Thromb Haemost 2015 Nov 13;114(6):1144-55. Epub 2015 Aug 13.
Laurent O. Mosnier, Department of Molecular and Experimental Medicine (MEM-180), The Scripps Research Institute, 10550 North Torrey Pines Road, La Jolla, CA, 92037, USA, Tel.: +1 858 784 8220, Fax: +1 858 784 2243, E-mail:
The protein C (PC) system conveys beneficial anticoagulant and cytoprotective effects in numerous in vivo disease models. The endothelial protein C receptor (EPCR) plays a central role in these pathways as cofactor for PC activation and by enhancing activated protein C (APC)-mediated protease-activated receptor (PAR) activation.
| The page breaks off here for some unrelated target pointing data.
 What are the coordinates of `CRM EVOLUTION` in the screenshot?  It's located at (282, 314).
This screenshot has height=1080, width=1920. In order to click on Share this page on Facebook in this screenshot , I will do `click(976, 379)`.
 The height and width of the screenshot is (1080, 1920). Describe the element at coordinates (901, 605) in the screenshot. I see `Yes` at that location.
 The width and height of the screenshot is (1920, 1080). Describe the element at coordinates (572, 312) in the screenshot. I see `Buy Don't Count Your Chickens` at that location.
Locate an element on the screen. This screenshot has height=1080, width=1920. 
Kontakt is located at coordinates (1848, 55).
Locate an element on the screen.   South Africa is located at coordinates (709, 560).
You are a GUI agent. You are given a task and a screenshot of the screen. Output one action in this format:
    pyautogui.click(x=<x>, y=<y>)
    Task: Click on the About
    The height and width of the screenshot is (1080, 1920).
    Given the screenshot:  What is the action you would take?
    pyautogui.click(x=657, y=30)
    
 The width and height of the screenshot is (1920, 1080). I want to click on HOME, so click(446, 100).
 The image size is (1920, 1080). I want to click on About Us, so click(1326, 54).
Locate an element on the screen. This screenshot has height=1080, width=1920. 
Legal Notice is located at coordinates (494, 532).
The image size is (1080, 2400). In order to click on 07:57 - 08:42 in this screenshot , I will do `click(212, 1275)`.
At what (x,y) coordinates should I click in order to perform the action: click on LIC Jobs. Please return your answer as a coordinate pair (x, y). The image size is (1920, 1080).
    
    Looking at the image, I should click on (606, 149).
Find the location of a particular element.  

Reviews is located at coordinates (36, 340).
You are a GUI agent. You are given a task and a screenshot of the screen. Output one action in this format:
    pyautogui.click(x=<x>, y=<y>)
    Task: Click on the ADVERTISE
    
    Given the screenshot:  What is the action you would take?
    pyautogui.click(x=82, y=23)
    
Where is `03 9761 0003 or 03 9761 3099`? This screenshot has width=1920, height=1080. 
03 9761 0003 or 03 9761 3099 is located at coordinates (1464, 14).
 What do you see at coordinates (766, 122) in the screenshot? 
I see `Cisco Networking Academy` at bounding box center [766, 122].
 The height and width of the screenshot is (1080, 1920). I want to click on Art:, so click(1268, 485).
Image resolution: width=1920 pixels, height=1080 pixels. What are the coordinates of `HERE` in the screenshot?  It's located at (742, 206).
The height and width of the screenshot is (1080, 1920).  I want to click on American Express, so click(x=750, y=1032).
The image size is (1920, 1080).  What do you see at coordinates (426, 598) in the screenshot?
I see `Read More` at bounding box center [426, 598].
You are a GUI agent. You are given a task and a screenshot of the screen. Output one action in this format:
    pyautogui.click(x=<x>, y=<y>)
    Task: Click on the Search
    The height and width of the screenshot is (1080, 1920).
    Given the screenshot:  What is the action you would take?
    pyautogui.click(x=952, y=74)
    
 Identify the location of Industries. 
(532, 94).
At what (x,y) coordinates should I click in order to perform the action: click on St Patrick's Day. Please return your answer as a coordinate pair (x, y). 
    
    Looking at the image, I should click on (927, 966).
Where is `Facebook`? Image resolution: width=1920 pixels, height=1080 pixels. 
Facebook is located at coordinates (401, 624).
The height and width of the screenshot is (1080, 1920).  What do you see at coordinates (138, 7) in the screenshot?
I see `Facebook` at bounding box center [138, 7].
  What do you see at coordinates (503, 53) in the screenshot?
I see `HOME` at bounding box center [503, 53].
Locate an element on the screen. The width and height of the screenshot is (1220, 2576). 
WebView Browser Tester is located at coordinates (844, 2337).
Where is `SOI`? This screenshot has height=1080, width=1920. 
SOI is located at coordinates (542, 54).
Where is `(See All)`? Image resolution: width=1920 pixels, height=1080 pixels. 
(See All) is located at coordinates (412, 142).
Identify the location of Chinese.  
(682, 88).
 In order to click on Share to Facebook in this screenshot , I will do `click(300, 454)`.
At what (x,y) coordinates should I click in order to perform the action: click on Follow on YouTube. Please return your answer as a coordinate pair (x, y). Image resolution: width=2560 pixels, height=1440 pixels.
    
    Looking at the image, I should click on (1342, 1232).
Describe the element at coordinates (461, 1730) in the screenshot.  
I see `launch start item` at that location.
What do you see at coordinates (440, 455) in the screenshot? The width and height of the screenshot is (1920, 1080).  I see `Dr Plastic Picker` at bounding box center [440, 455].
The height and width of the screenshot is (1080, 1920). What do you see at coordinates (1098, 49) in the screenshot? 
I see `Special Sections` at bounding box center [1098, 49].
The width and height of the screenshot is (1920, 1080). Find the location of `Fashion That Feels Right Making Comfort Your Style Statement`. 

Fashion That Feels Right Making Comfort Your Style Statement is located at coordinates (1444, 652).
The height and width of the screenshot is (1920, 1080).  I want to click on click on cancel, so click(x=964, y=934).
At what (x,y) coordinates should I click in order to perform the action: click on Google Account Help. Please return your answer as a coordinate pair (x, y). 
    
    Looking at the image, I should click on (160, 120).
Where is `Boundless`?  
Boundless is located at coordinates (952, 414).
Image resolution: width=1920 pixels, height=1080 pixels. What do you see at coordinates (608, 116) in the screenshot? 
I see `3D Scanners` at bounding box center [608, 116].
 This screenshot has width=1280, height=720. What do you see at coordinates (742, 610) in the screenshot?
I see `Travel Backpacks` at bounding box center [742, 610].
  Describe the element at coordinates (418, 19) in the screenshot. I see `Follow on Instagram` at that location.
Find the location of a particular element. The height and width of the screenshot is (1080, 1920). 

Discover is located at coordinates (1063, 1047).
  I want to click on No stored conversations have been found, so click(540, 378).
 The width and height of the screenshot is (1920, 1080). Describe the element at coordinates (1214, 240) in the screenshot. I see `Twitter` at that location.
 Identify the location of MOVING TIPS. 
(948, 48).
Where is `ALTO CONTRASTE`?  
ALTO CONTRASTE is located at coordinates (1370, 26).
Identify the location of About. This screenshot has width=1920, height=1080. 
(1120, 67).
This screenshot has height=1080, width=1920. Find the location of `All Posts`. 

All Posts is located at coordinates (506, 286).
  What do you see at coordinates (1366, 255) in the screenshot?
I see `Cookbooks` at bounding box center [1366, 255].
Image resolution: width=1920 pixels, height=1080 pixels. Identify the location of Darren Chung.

During inflammatory disease, expression of EPCR on cell membranes is often diminished thereby limiting PC activation and APC's effects on cells. Here a caveolae-targeting glycosylphosphatidylinositol (GPI)-anchored EPCR (EPCR-GPI) was engineered to restore EPCR's bioavailability via "cell painting." The painting efficiency of EPCR-GPI on EPCR-depleted endothelial cells was time- and dose-dependent. The EPCR-GPI bioavailability after painting was long lasting since EPCR surface levels reached 400 % of wild-type cells after 2 hours and remained > 200 % for 24 hours. EPCR-GPI painting conveyed APC binding to EPCR-depleted endothelial cells where EPCR was lost due to shedding or shRNA. EPCR painting normalised PC activation on EPCR-depleted cells indicating that EPCR-GPI is functional active on painted cells. Caveolin-1 lipid rafts were enriched in EPCR after painting due to the GPI-anchor targeting caveolae. Accordingly, EPCR painting supported PAR1 and PAR3 cleavage by APC and augmented PAR1-dependent Akt phosphorylation by APC. Thus, EPCR-GPI painting achieved physiological relevant surface levels on endothelial cells, restored APC binding to EPCR-depleted cells, supported PC activation, and enhanced APC-mediated PAR cleavage and cytoprotective signalling. Therefore, EPCR-GPI provides a novel tool to restore the bioavailability and functionality of EPCR on EPCR- depleted and -deficient cells.